Published tutorial status

This page is a static notebook copy published for documentation review. It is meant to show the exact workflow and outputs from the last recorded run.

Last run date (UTC): 2026-03-27 09:24 UTC
Publication mode: static executed tutorial
Execution profile: published
Artifact check in this sync: passed
Source notebook: examples/compare_models_pbmc.ipynb

Outline#

Load PBMC data with Scanpy.
Detect the runtime device.
Choose the notebook profile.
Run the deep-learning baselines with aligned CPU-friendly settings.
Add PCA as a classical reference baseline.
Review scalar metrics and runtime.
Inspect saved plots and UMAP-style qualitative outputs.
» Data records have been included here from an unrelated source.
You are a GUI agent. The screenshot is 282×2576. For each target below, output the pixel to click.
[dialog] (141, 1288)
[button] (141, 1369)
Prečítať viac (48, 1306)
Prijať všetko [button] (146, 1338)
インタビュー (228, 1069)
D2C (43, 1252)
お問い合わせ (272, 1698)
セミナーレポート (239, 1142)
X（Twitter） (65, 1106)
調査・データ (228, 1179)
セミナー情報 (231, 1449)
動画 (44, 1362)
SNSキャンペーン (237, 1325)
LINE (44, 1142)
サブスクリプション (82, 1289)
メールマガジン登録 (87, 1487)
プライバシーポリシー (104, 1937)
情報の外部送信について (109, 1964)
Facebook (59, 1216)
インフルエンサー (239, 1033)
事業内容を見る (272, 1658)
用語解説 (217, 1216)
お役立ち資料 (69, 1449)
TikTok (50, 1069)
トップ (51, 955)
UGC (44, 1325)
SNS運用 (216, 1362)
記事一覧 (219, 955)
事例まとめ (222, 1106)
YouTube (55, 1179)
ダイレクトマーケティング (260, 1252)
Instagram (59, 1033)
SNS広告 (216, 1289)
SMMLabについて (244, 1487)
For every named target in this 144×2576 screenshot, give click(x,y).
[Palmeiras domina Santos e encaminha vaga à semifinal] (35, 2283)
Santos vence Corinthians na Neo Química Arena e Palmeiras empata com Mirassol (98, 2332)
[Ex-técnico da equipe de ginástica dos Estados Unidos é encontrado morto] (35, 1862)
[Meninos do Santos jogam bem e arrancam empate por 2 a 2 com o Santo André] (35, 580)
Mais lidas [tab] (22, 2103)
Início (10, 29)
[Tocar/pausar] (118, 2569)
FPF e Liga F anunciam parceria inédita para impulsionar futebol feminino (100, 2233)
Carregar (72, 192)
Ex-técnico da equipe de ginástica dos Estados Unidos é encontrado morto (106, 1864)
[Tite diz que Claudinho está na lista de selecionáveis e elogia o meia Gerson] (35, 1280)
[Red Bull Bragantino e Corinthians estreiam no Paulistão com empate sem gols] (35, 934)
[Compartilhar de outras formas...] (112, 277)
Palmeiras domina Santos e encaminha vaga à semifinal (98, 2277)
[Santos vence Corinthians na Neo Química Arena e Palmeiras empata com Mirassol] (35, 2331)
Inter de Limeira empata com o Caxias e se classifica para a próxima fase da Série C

from __future__ import annotations

from pathlib import Path
from time import perf_counter

import numpy as np
import pandas as pd
import scanpy as sc
import torch
from IPython.display import display
from scipy import sparse
from sklearn.decomposition import PCA

from scdlkit import compare_models
from scdlkit.evaluation.metrics import reconstruction_metrics, representation_metrics
from scdlkit.visualization.compare import plot_model_comparison

DATA_PATH = Path("examples/data/pbmc3k_processed.h5ad")
OUTPUT_DIR = Path("artifacts/pbmc_compare")
OUTPUT_DIR.mkdir(parents=True, exist_ok=True)

device_name = "cuda" if torch.cuda.is_available() else "cpu"
print(f"Using device: {device_name}")


def save_umap_from_latent(
    adata,
    latent,
    output_path,
    *,
    label_key="louvain",
    use_rep="X_quality_latent",
):
    plot_adata = adata.copy()
    plot_adata.obsm[use_rep] = latent
    sc.pp.neighbors(plot_adata, use_rep=use_rep)
    sc.tl.umap(plot_adata, random_state=42)
    fig = sc.pl.umap(plot_adata, color=label_key, return_fig=True, frameon=False)
    fig.savefig(output_path, dpi=150, bbox_inches="tight")
    return fig

Using device: cpu

TUTORIAL_PROFILE = "quickstart"  # change to "full" for a longer run

PROFILE = {
    "quickstart": {"epochs": 10, "batch_size": 128},
    "full": {"epochs": 25, "batch_size": 128},
}[TUTORIAL_PROFILE]

TRANSFORMER_MODEL_KWARGS = {
    "patch_size": 48,
    "d_model": 64,
    "n_heads": 2,
    "n_layers": 1,
    "decoder_hidden_dims": (128,),
}

print(f"Tutorial profile: {TUTORIAL_PROFILE}")
print(PROFILE)
print("Compact transformer settings:", TRANSFORMER_MODEL_KWARGS)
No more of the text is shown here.